Commozione e preghiere a Hostages square per la liberazione delle quattro soldate – Ansa
Hanno atteso fin dal primo mattino con le bandiere e la maglietta gialla – il colore degli ostaggi – indossata sopra i giubbotti invernali in modo da mostrare la scritta, in ebraico, «non siete sole». O, meglio, soli. Perché il messaggio delle migliaia e migliaia che ieri hanno affollato Hostages square di Tel Aviv era rivolto, certo, a Karina, Daniella, Naama e Liri, le protagoniste della giornata, ma soprattutto agli altri 90 rapiti ancora a Gaza. Poi, di colpo, alle 11.42, ora locale, il brusio è diventato frastuono mentre dal maxi-schermo di fronte al museo d’arte, sono scomparse le foto delle quattro soldate e l’emittente Channel 12 si è collegata con Gaza City per ritrasmettere la diretta di al-Jazeera, spenta in Israele il 6 maggio scorso quando il governo ha deciso di bandire «la voce di Hamas». Per la seconda volta in una settimana, però, la tv del Qatar è tornata nel cuore di Tel Aviv che ha dovuto mandarla in onda per non perdere il momento del rilascio di Karina Ariev, Daniella Gilboa, Naama Levy, tutte 20 anni, e della 19enne Liri Albag, rapite il 7 ottobre nella base di Nahal Oz, ad appena un chilometro dalla Striscia. Non lontano da lì, 477 giorni dopo, nella base israeliana di Reim, i genitori delle ragazze trattenevano il fiato nel veder scendere le ragazze, in divisa, dal convoglio di cinque suv bianchi senza targa e dirigersi, tenendosi per mano, sul palco allestito in Palestine square.

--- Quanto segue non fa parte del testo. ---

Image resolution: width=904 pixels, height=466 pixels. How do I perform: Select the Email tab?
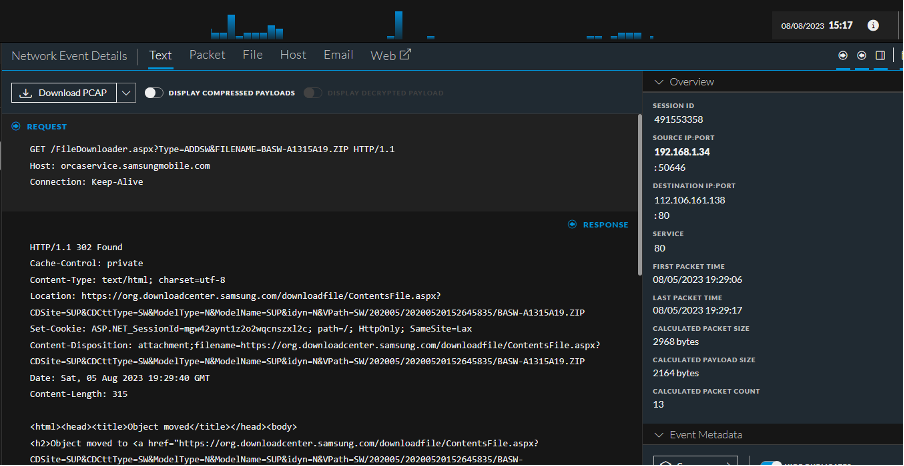pyautogui.click(x=338, y=55)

A differenza di una settimana fa, quando la folla aveva rischiato di travolgere le auto con le “liberande”, stavolta Hamas ha curato fin nei minimi dettagli la macabra coreografia. Le brigate Ezzedin al-Qassan, braccio armato del gruppo armato, in prima fila, i combattenti di al-Quds della Jihad islamica appena dietro con i ficili in pugno, molti sottratte all’esercito di Tel Aviv. Le soldate immortalate mentre firmavano i documenti del rilascio, in apparenza sorridenti, dopo aver ricevuto in omaggio un portachiavi del movimento. Un’esibizione grottesca di forza per gli israeliani da cui i miliziani sapevano di essere visti, per quanto la diretta sia stata limitata a una trentina di minuti scarsi. Gli occhi della folla di Hostages square, comunque, andavano oltre la cupa cerimonia di Palestine square. Guardavano ai mezzi della Croce Rossa in cui le militari sono finalmente salite per tornare, finalmente, in patria. Esattamente all’ospedale Rabin – dove i medici le hanno trovate in condizioni stabili –, dopo la sosta a Reim per riabbracciare le famiglie. La partenza è stata accompagnata da applausi e lacrime sulle note di “Habaita”, ovvero “ritorno a casa” di Yardena Arazi. «Un momento felice a lungo atteso», ha detto il premier, Benjamin Netanyahu. «Il mondo festeggia perché il presidente Trump ha ottenuto il rilascio di altri quattro sequestrati», ha dichiarato la Casa Bianca. La risposta del Forum dei parenti è stata una nuova marcia a Hostages square per «il ritorno di tutti». A cominciare da Arbel Yehud, 29 anni, rapita a Nir Oz. La giovane, con doppia cittadinanza, tedesca e israeliana, doveva essere liberata domenica scorsa ma Hamas l’aveva sostituita all’ultimo con Emily Damari. Di nuovo, ieri, non è stata inclusa. Israele, su tutte le furie, ha denunciato una violazione dell’accordo in base al quale il gruppo armato avrebbe dato precedenza ai civili. Come Arbel. Il governo Netanyahu ha minacciato di impedire il ritorno dei 650mila profughi gazawi nel nord fino alla sua liberazione, per poi ammorbidire i toni di fronte alla promessa dei miliziani di restituire Arbel al prossimo scambio. Per questi ultimi, lo slittamento è dovuto a una questione tecnica. In realtà, sembra esserci una disputa con la Jihad, nelle cui mani si trova la giovane. Israele insiste per avere informazioni su quanti dei restanti 26 rapiti da liberare nelle prime sei settimane di tregua sono ancora in vita.
Stime dei militari ipotizzano 18. Arbel è fra le ultime donne della lista ancora prigioniere, insieme a Agam Berger e a Shiri Silberman Bibas, catturata con i figli Kfir e Ariel di uno e quattro anni. Il fatto che né allo scambio di novembre 2023 né ora, i miliziani abbiano dato priorità a questi ultimi fa temere sulla loro sorte.